Sure, let's look at the source of Vec
, which is the prime example for the discussed pattern.
pub struct Vec<T, A: Allocator = Global> {
buf: RawVec<T, A>,
len: usize,
}
impl<T, A: Allocator> Vec<T, A> {
pub fn truncate(&mut self, len: usize) {
// This is safe because:
//
// * the slice passed to `drop_in_place` is valid; the `len > self.len`
// case avoids creating an invalid slice, and
// * the `len` of the vector is shrunk before calling `drop_in_place`,
// such that no value will be dropped twice in case `drop_in_place`
// were to panic once (if it panics twice, the program aborts).
unsafe {
// Note: It's intentional that this is `>` and not `>=`.
// Changing it to `>=` has negative performance
// implications in some cases. See #78884 for more.
if len > self.len {
return;
}
let remaining_len = self.len - len;
let s = ptr::slice_from_raw_parts_mut(self.as_mut_ptr().add(len), remaining_len);
// ^^^ UNSAFE
self.len = len;
ptr::drop_in_place(s);
// ^^^^^^^^^^^^^ UNSAFE
}
}
}
I have marked the only operations in the source of Vec::truncate
which are actually unsafe. The rest is, technically, safe code. In practice, it's all a tight knot of invariants. drop_in_place
is only valid because s
is exactly the raw slice *mut [T]
of truncated initialized values, which is the case because self.as_mut_ptr().add(len)
is exactly the start of truncation, and remaining_len
is exactly its length. None of those properties of remaining_len
are expressed via explicit invariants on called unsafe code. The safety of ptr::add
is mostly tangential to the safety of this method. Yes, it's important that it's within the safe allocation as self.as_mut_ptr()

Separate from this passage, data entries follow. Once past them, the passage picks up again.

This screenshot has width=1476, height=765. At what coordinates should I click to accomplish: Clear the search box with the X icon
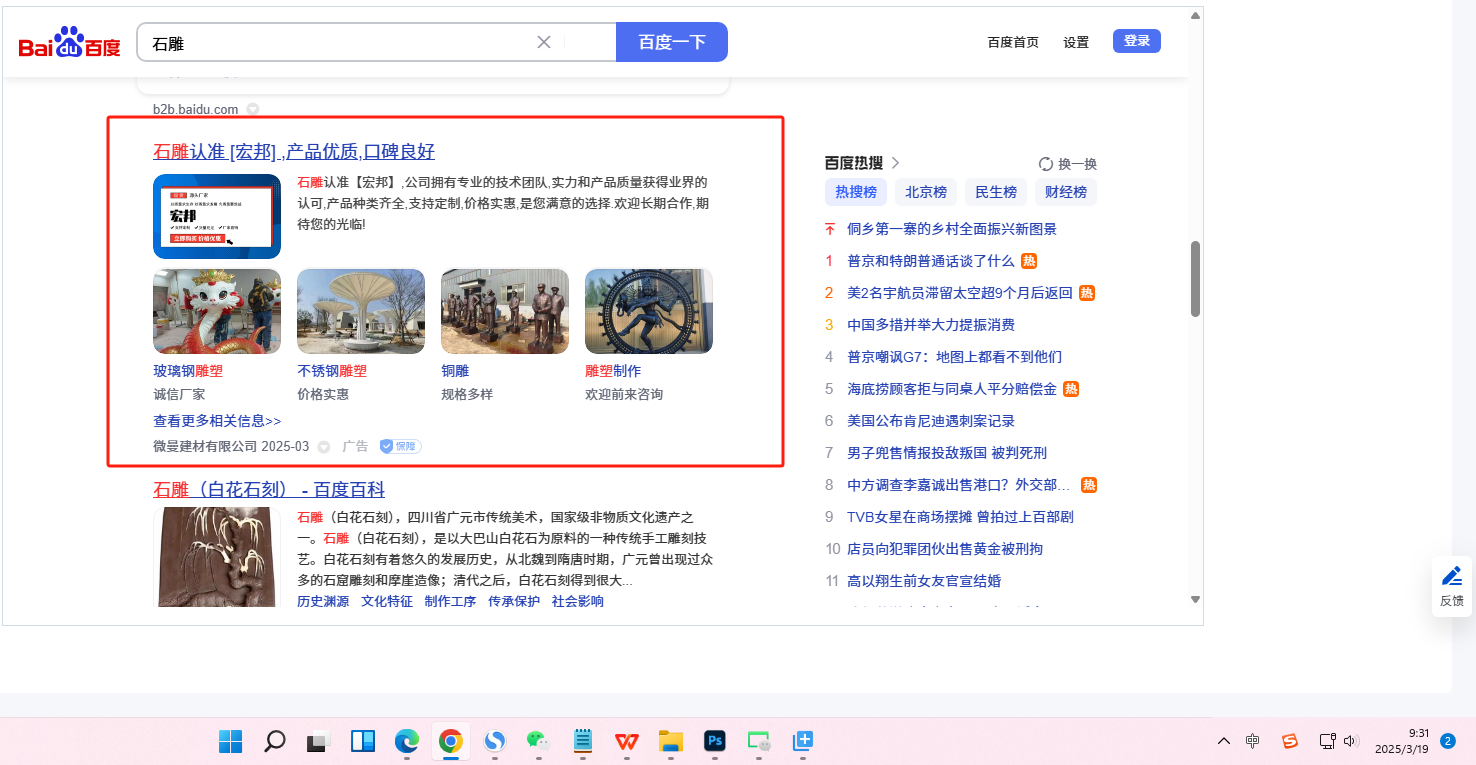coord(544,42)
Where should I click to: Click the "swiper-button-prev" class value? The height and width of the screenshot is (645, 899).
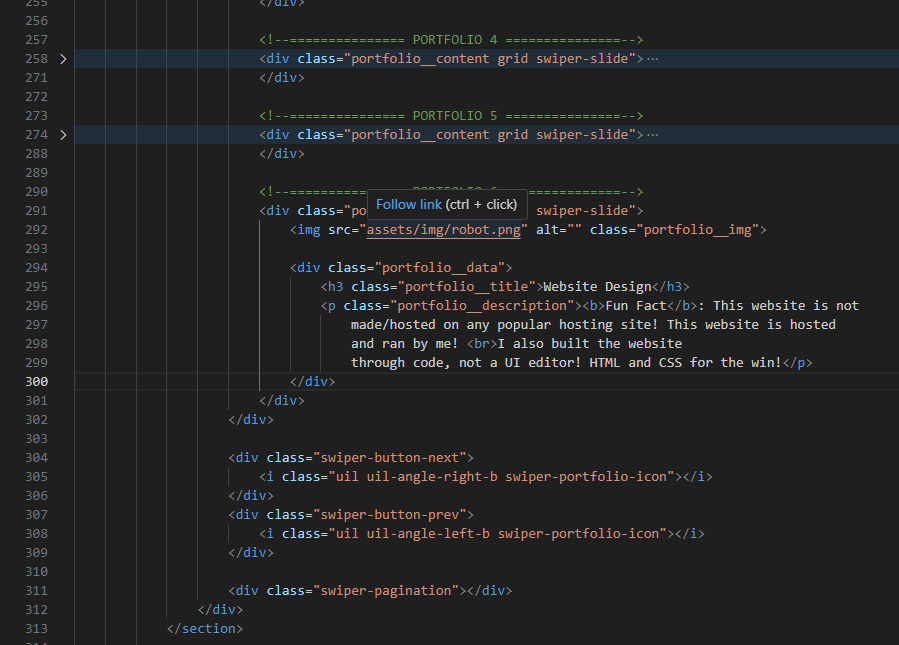pyautogui.click(x=386, y=515)
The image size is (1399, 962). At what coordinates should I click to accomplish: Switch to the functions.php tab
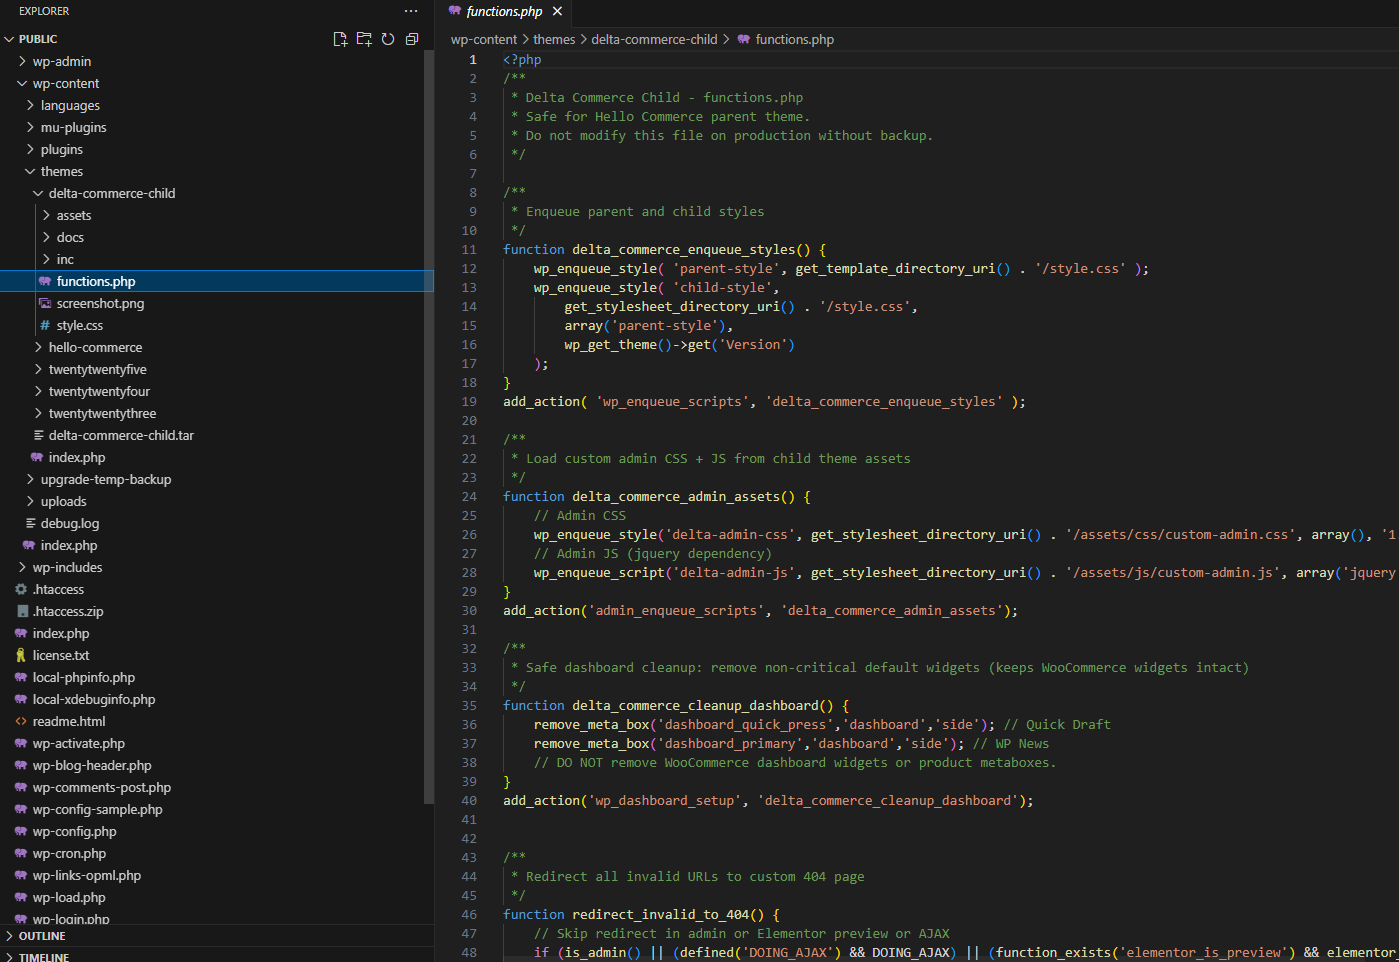click(503, 11)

, but that's not nearly strong enough for the safety of the entire function. That actually depends on the self.len < len
check above, as well on the global semantic properties of self.len
.
If we were to dowscope unsafe { }
, we'd end up with
pub fn truncate(&mut self, len: usize) {
if len > self.len {
return;
}
let remaining_len = self.len - len;
let s = ptr::slice_from_raw_parts_mut(unsafe { self.as_mut_ptr().add(len) }, remaining_len);
self.len = len;
unsafe { ptr::drop_in_place(s) };
}
which is just misleading. It's not even possible to properly prove the safety of these unsafe blocks. Both of them depend heavily on the surrounding code. The first one is mostly trivial, while the proof for the second one would start as "looking at the entire body of this function...", which means that it should have been an all-encompassing unsafe { }
block in the first place (just as it really is).
Even if you banned direct field access and demanded a (safe) getter and unsafe setter for self.len
, you still would be unable to properly scope the unsafe blocks. The only call to the setter is on the pre-last line, and it's the least interesting part of this function. The getter calls would still be outside an unsafe block, even though the correctness of the following unsafe code crucially depends on the preceding checks and on the subtle interaction between the vector length and data pointers.
Yes, kinda like the Safe Transmute project proposed. That's a very cool approach, and I hope it works out.
I sometimes dream about "Rust without UB", which would have all preconditions as explicit static checks. There would still be stuff that the compiler couldn't prove, but the UB part would be limited to explicit assertions to the compiler "this unsafe property holds". There's still UB in the language, of course, but it's never implicit. It's always very in your face: you make an assumption that the compiler couldn't check, and it's wrong, so everything breaks. Like a souped up version of current Rust: instead of "UB can only happen due to errors in these code blocks" we'd have "UB can only happen because these specific assertions are wrong". That's still the case in current Rust, e.g. each time we dereference a pointer, we assert that it's not null, live, aligned and contains a valid value of the referent.
I doubt it could really work at the scale of the whole language (at least for Rust as it exists now), since it probably would require dependent types or proof checkers to make it really scalable and/or ergonomic. But in certain scoped cases, like safe transmute or pointer assumptions, it looks like something workable.